Clinton’s reference to Reagan’s involvement in Afghanistan is replete with irony. Reagan, no doubt, managed to get rid of the Russians with the help of the Mujahideen but sowed the wind in the process and the US is reaping the whirlwind today. The US left its Afghan allies in the lurch after its purpose was served thus creating socio-economic conditions for the emergence of the Taliban who consolidated power vowing to bring order out of chaos, but plunged Afghanistan into the depths of lawlessness and religious fanaticism while harbouring al-Qaeda terrorists.


The US has sought to justify its decision to back the anti-Assad forces on the grounds that they have come under nerve gas attacks. Before the Iraqi invasion, too, the US and the UK said something similar, didn’t they? Looking for a casus belli, they said Saddam Hussein had weapons of mass destruction, but their claim turned out to be a big lie.


What is being fought in Syria is not Syria’s war as we argued the other day. It is being manipulated by external forces to mine a rich seam of bloodletting. Therefore, the onus is on the countries including the US, the UK, Iran, Russia, Saudi Arabia, Jordan etc to clear up the mess they have created in Syria. Assad’s tyrannical rule was, no doubt, a problem that had to be dealt with, but, unfortunately, the solution that the US and its allies tried to ram down Syria’s throat has turned out to be equally bad.
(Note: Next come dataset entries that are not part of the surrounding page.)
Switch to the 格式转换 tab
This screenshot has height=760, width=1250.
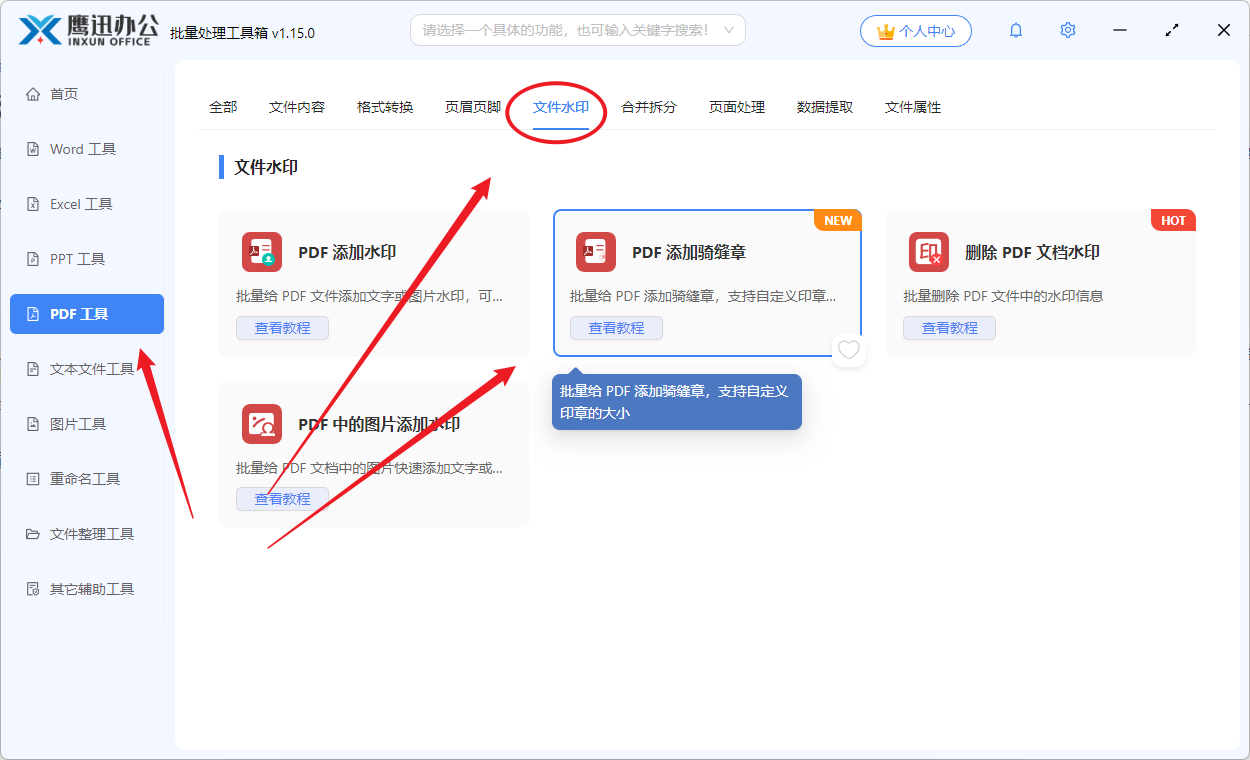pos(384,106)
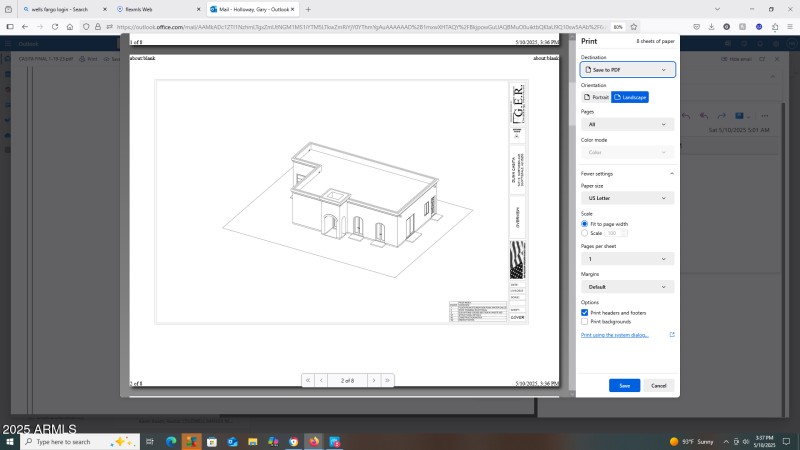The height and width of the screenshot is (450, 800).
Task: Uncheck Print headers and footers
Action: point(585,312)
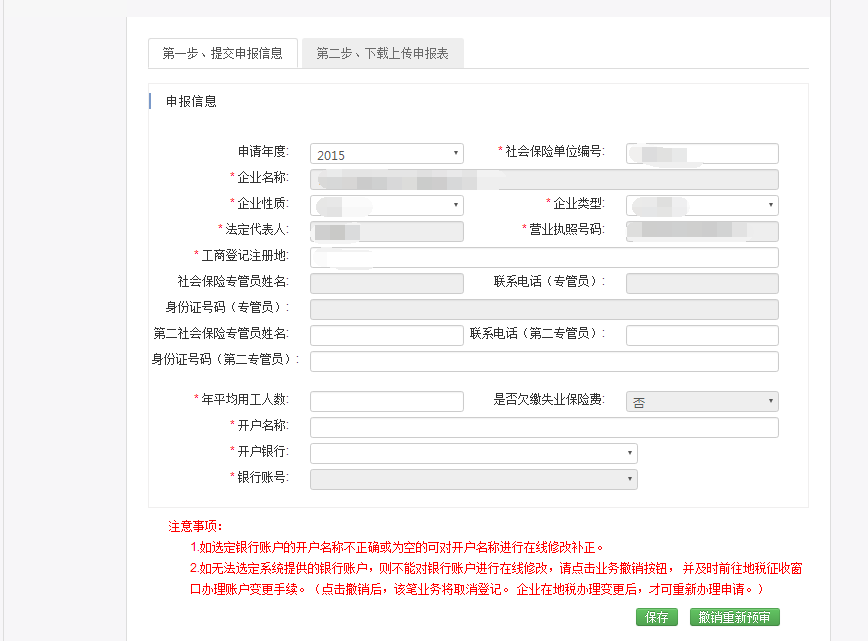This screenshot has height=641, width=868.
Task: Open the 银行账号 dropdown
Action: click(x=473, y=480)
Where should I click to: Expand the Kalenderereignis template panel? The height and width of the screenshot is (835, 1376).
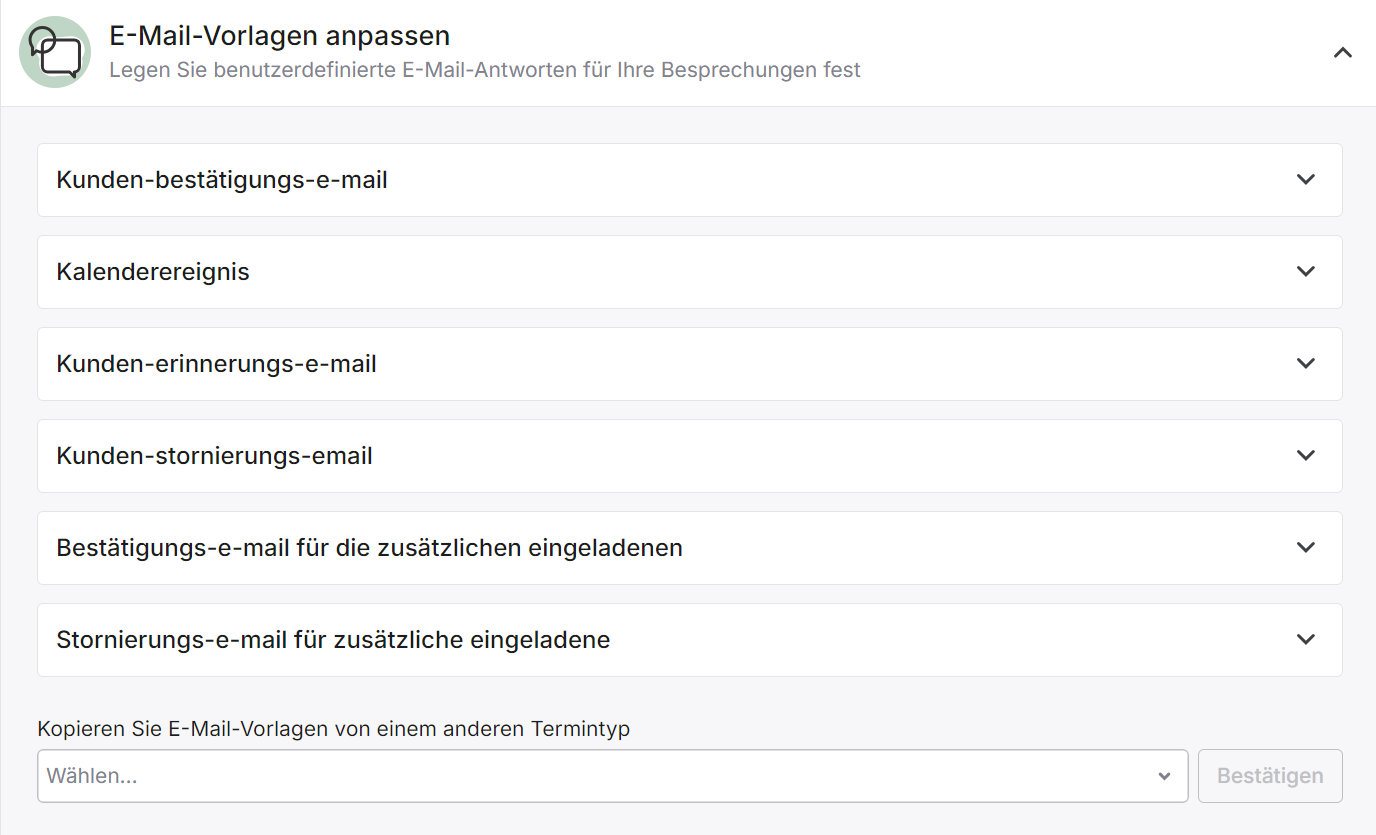click(689, 272)
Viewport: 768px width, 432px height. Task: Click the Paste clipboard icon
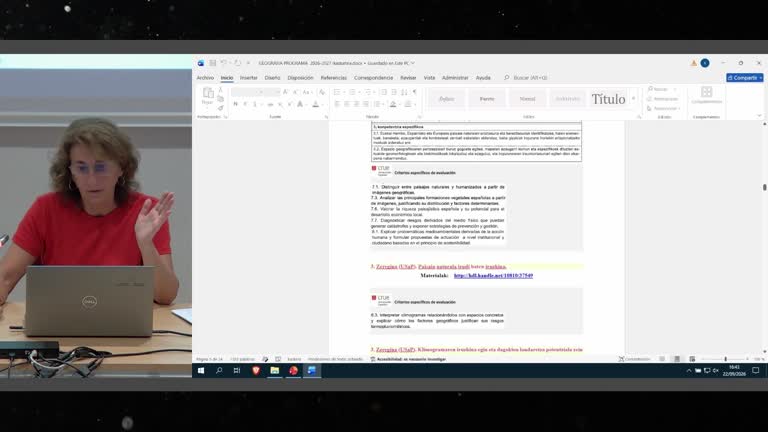click(x=208, y=93)
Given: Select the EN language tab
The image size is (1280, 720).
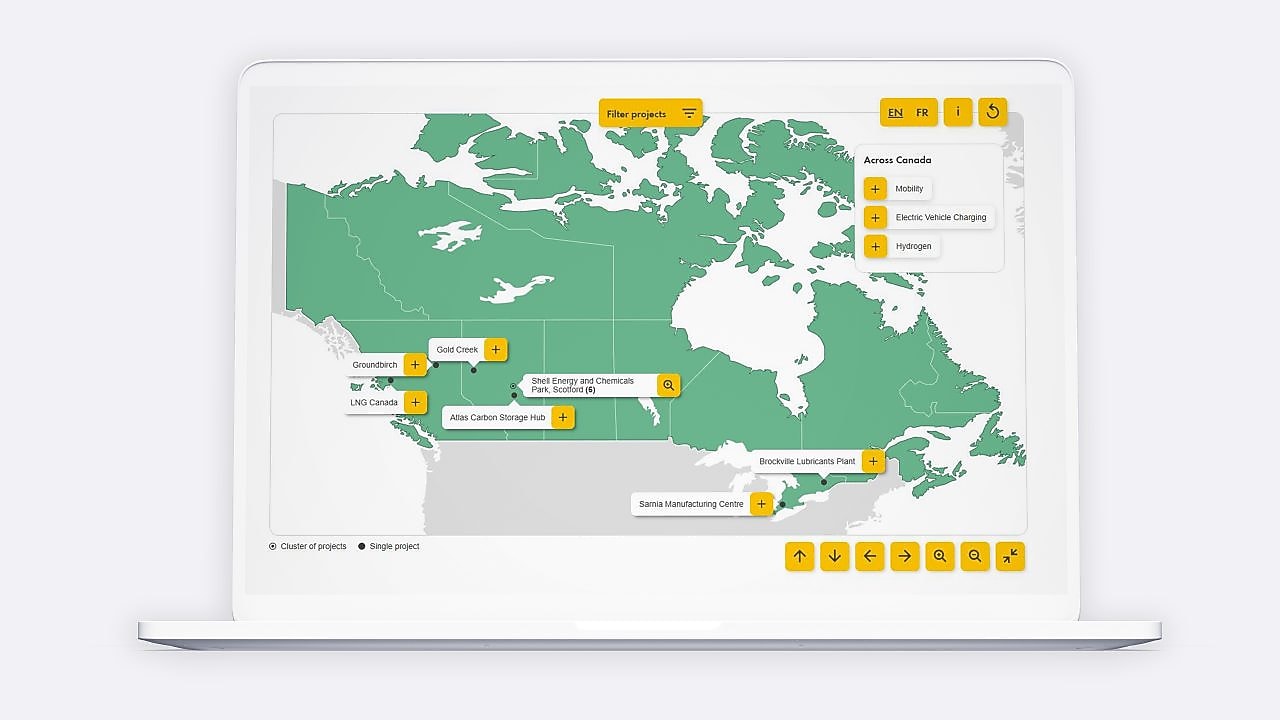Looking at the screenshot, I should point(895,112).
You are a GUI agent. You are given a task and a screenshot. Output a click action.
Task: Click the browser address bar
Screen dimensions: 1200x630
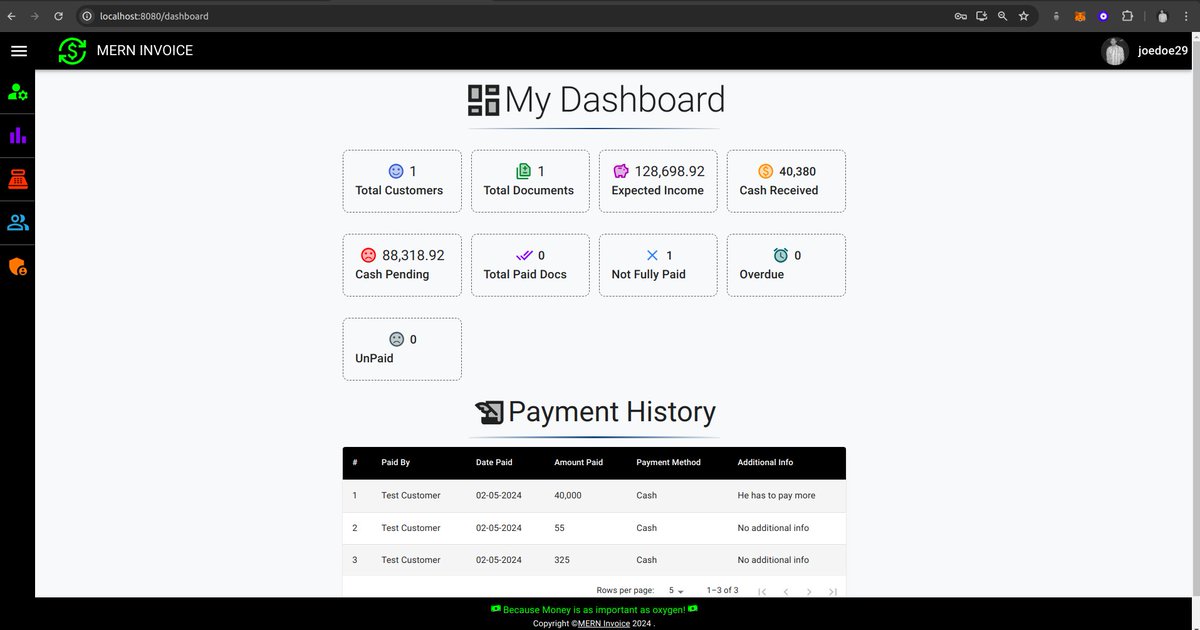(x=300, y=16)
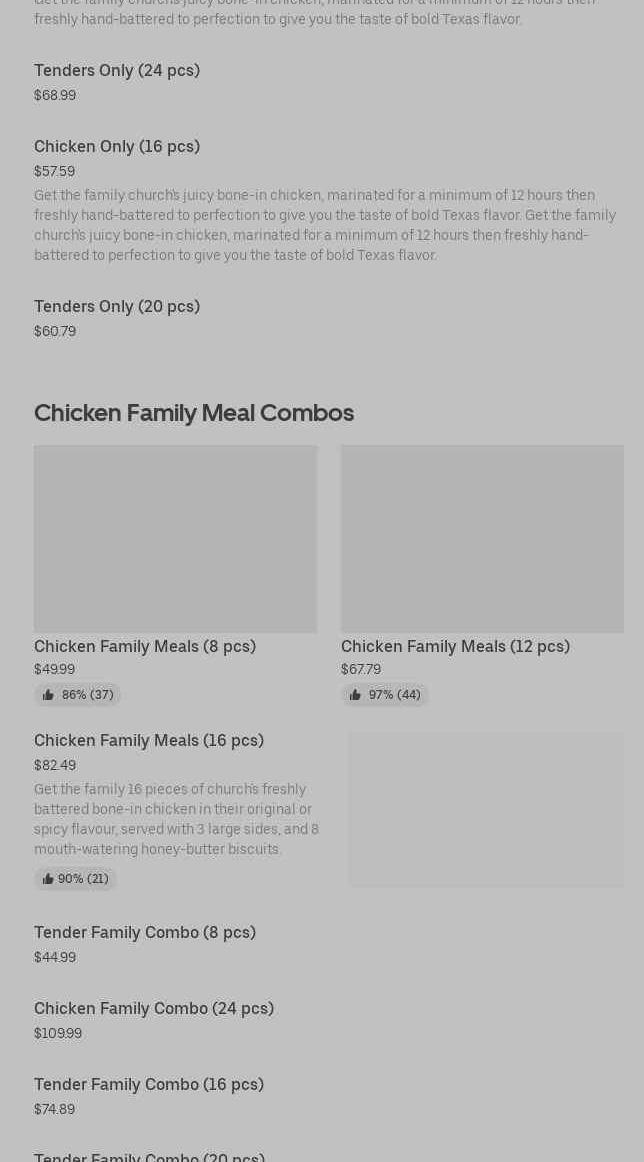Choose Chicken Family Combo (24 pcs)

(x=154, y=1008)
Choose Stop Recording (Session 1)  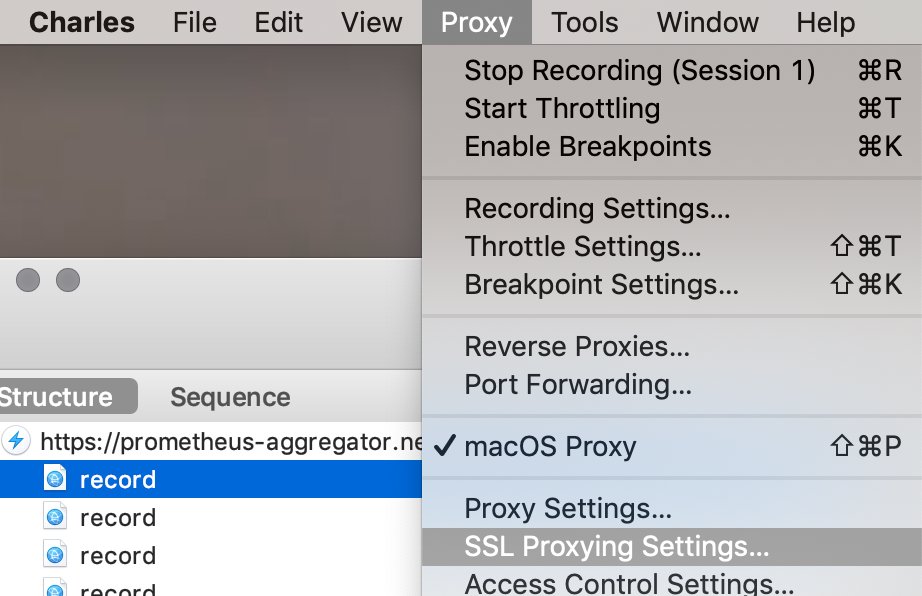click(672, 71)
British Prime Minister David Cameron vowed the other day to ‘drain the swamp’ that fostered ‘Islamic extremism’ in his country. But, he and Obama are trying to keep the swamp soggy in Syria even at the risk of the conflict snowballing into a full-blown sectarian war. There is the likelihood of a greater US intervention in Syria turning that country into Iraq, Libya and Afghanistan all rolled into one. Besides the economic cost to be borne by Americans, lethal weapons Washington is planning to pour into the conflict are sure to find their way into the hands of extremists like al-Qaeda, whose combatants are mingling with the Syrian rebels the way they did in Libya, which has become as dangerous as Afghanistan to Americans and Europeans though their pet rebels are ensconced in power. Those who do not learn from history, it is said, are doomed to repeat it.